*** Opening of SOURCE DATA ***

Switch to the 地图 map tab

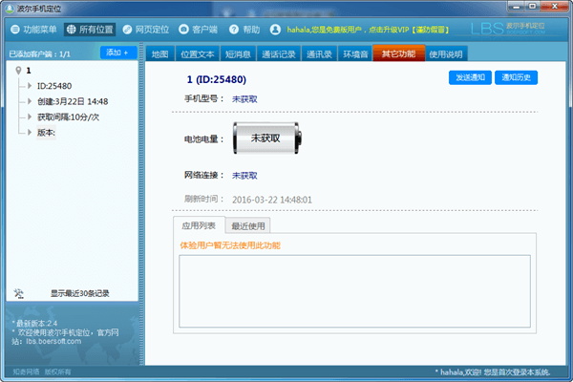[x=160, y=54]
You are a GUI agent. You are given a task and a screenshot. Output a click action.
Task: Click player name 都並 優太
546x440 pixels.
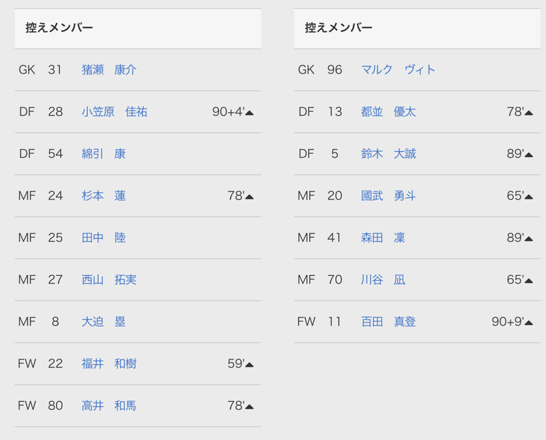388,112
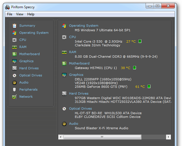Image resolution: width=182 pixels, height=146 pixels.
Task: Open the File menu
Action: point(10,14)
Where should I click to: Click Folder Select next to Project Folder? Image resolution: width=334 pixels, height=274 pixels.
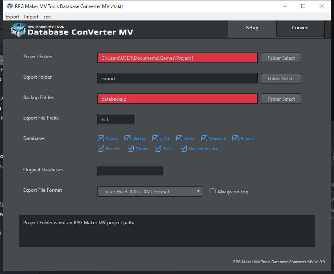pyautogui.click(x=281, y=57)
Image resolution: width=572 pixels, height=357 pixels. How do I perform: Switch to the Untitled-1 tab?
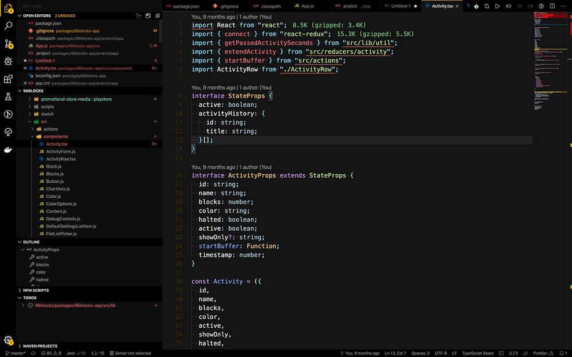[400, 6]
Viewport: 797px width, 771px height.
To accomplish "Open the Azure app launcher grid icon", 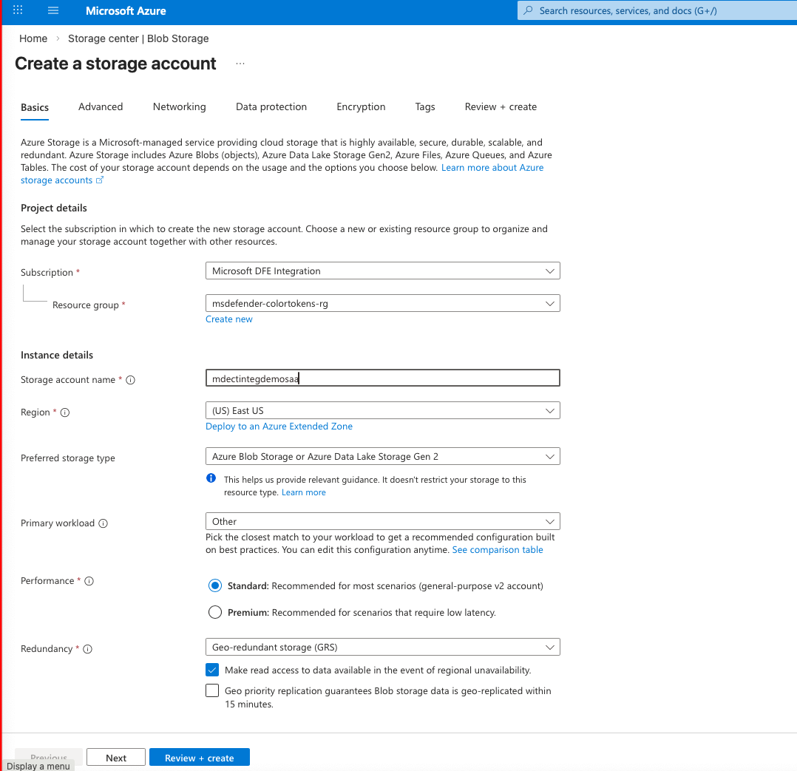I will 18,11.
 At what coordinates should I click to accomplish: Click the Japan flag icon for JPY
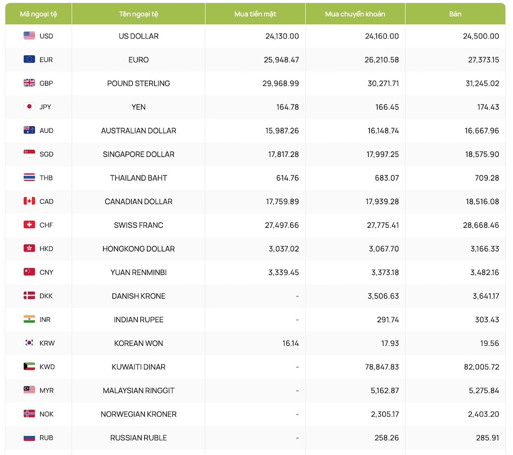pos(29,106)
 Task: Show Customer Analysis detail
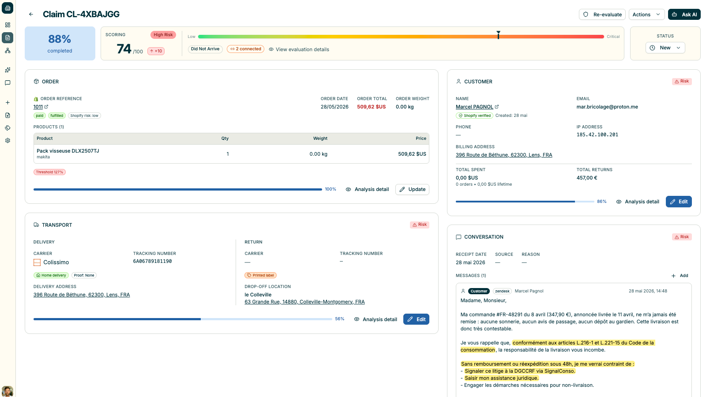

*** Close of SOURCE DATA ***

● PROBLEM TO SOLVE:
Could you transcribe exactly the lines from the start of the records through the line containing "Viewport: 797px width, 771px height.", both ends included, leaving the pictures out?

● RESULT FOR THIS EXERCISE:
Switch to the 地图 map tab

[x=160, y=54]
You are a GUI agent. You are given a task and a screenshot. Output a click action.
Task: Click player name 都並 優太
546x440 pixels.
388,112
Image resolution: width=182 pixels, height=146 pixels.
Task: Open the File menu
Action: point(10,14)
Where should I click to: Click Folder Select next to Project Folder? Image resolution: width=334 pixels, height=274 pixels.
pyautogui.click(x=281, y=57)
Image resolution: width=572 pixels, height=357 pixels. How do I perform: Switch to the Untitled-1 tab?
[400, 6]
Viewport: 797px width, 771px height.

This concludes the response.